I have a script that needs to get done by tomorrow morning and somehow, instead of writing it, I'm writing this piece about how to deal with deadlines. There's a famous quote from the great playwright George S. Kaufman that was uttered when a producer asked him if he could have a certain script done by Tuesday. Kaufman asked him, "Do you want it Tuesday or do you want it good?"
There's a point in there but it's not the one that some writers want to extract from it. That quote is used to justify lateness and it's employed as such by folks who forget that Kaufman did operate under deadlines and did meet them. He had to. An awful lot of his best work was produced on the road when a play was in tryouts and wasn't working. Kaufman and his collaborator (whichever one it was at the moment) would hole up in his hotel room, write an entire scene by dawn and then rehearse and stage it in the morning. That was probably the most grueling deadline-meeting you could have in his profession.
Others have said that what you have to do is to make it as good as you can by Tuesday. That's one of the things you need to learn to do as a professional writer. And what that involves usually is not seizing on any of the eighty thousand reasons you can come up with not to write and not to finish by Tuesday. There's always one. Sometimes if you're sharp, you can use all eighty thousand.
I have a couple of writer friends who sometimes need to be scolded a bit in this regard. Recently, one wrote me to detail all the things that were happening in his life that were preventing him from finishing his novel by the deadline. Actually, this was about his fourth deadline on this alleged book. He blew the first one so they gave him another. Then he didn't get it done by that date so they gave him an extension…and so on. I would ordinarily be more tactful and friendly in my response but this friend's recent antics seem to demand something more like this…
Stop explaining to me how it's everyone's fault but yours that you're not going to finish your book by the latest in a long series of deadlines. I'm surprised you haven't found some way yet to blame Vladimir Putin, Tony the Tiger, me and Edward Everett Horton. If you took all that effort you're putting into blaming others and applied it to the book, you'd be autographing printed copies by now.
Yes, yes…I know this person distracted you and that person put you in a mood where you couldn't write and some other person didn't get your computer fixed on time and on and on. There is always a reason to not get one's work done and you're seizing on every one of them. You probably won't get anything done before Thanksgiving because you have to decide which dinner to attend…so it'll be the Pilgrims' fault your book isn't finished.

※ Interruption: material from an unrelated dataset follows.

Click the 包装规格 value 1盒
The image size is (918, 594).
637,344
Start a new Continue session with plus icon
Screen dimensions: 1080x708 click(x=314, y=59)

Look, I'll say this simply: Get the book done. A writer who can't get his or her work finished is like a plumber who can never fix a leak. You're kind of useless. 20% of your excuses are probably valid but we all have those things happen to us and still, we get to the last page and type "The End." The other 80% are you looking for excuses not to write or, at least, not hand in anything.
Remember our friend [Name Redacted]? She never got anything finished which is why she's now in another line of work. I understood why she couldn't finish her work and it wasn't all those problems, not unlike yours, which she claimed to have. It was because she was terrified to finish the script and hand it in. She was terrified of the moment that the editor would call up and say, "I have some real problems with his." Or she was terrified of it getting published and then getting bad reviews or not selling or something. As long as she didn't finish, she was putting off those catastrophes.
I'd be sympathetic if this happened once in a while. It happens once in a while to everyone. But you have developed this dogged determination to not accept the responsibility for what you're doing…or more significantly, not doing. I like you and your writing too much to go along with this. Finish the script or give up and go apply for a job at Subway making sandwiches.
In case you haven't figured it out, this is me being supportive. I'm always supportive. If you decide it's time to go work at Subway, I'll have a foot-long meatball on Italian bread with provolone cheese. Toasted. And a bag of Baked Lays.
At last report, the novel wasn't finished yet but I think I got him from Chapter 8 to Chapter 9. He was almost to 10 before his sister came into town to visit for six weeks. And as we all know, you can't possibly be expected to do your job when your sister is in town. Since I have no sister, I'm going to go finish my script.